Material provided:
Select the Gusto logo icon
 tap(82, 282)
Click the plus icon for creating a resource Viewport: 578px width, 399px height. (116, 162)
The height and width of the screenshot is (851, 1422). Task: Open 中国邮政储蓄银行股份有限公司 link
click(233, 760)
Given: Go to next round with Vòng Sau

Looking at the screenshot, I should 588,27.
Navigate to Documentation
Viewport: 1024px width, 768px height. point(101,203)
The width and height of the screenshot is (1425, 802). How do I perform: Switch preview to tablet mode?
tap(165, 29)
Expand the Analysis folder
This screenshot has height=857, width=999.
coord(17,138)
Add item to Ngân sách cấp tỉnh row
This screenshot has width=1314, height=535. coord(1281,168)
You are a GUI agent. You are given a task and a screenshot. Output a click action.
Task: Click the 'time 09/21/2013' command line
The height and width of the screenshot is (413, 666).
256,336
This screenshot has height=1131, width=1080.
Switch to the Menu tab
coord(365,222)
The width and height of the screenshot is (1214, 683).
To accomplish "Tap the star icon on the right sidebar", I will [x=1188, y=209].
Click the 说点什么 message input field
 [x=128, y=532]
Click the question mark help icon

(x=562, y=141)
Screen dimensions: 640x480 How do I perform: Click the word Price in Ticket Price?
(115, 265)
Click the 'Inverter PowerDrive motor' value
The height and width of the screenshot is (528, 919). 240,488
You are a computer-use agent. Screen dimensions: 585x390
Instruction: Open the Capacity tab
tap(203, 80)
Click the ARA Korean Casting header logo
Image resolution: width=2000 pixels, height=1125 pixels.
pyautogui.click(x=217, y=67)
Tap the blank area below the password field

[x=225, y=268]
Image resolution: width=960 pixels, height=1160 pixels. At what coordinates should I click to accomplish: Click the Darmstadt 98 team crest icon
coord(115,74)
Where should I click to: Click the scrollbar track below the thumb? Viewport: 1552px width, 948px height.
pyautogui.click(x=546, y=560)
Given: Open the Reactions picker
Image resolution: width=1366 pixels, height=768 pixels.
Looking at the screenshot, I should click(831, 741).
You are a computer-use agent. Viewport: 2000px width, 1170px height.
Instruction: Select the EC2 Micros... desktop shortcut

What you will do:
Please write the items above again, switching "Instruction" to "Goal" and leaving everything else unchanged.

Solution below:
Select the Gusto logo icon
 tap(82, 282)
Click the plus icon for creating a resource Viewport: 578px width, 399px height. (116, 162)
The height and width of the screenshot is (851, 1422). Task: Open 中国邮政储蓄银行股份有限公司 link
click(233, 760)
Given: Go to next round with Vòng Sau

Looking at the screenshot, I should 588,27.
Navigate to Documentation
Viewport: 1024px width, 768px height. point(101,203)
The width and height of the screenshot is (1425, 802). How do I perform: Switch preview to tablet mode?
tap(165, 29)
Expand the Analysis folder
This screenshot has height=857, width=999.
coord(17,138)
Add item to Ngân sách cấp tỉnh row
This screenshot has width=1314, height=535. coord(1281,168)
You are a GUI agent. You are given a task and a screenshot. Output a click action.
Task: Click the 'time 09/21/2013' command line
The height and width of the screenshot is (413, 666).
256,336
This screenshot has height=1131, width=1080.
Switch to the Menu tab
coord(365,222)
The width and height of the screenshot is (1214, 683).
To accomplish "Tap the star icon on the right sidebar", I will [x=1188, y=209].
Click the 说点什么 message input field
 [x=128, y=532]
Click the question mark help icon

(x=562, y=141)
Screen dimensions: 640x480 How do I perform: Click the word Price in Ticket Price?
(115, 265)
Click the 'Inverter PowerDrive motor' value
The height and width of the screenshot is (528, 919). 240,488
You are a computer-use agent. Screen dimensions: 585x390
Goal: Open the Capacity tab
tap(203, 80)
Click the ARA Korean Casting header logo
Image resolution: width=2000 pixels, height=1125 pixels.
pyautogui.click(x=217, y=67)
Tap the blank area below the password field

[x=225, y=268]
Image resolution: width=960 pixels, height=1160 pixels. At what coordinates should I click to accomplish: Click the Darmstadt 98 team crest icon
coord(115,74)
Where should I click to: Click the scrollbar track below the thumb? Viewport: 1552px width, 948px height.
pyautogui.click(x=546, y=560)
Given: Open the Reactions picker
Image resolution: width=1366 pixels, height=768 pixels.
Looking at the screenshot, I should click(831, 741).
You are a computer-use agent. Viewport: 2000px width, 1170px height.
Goal: Select the EC2 Micros... desktop shortcut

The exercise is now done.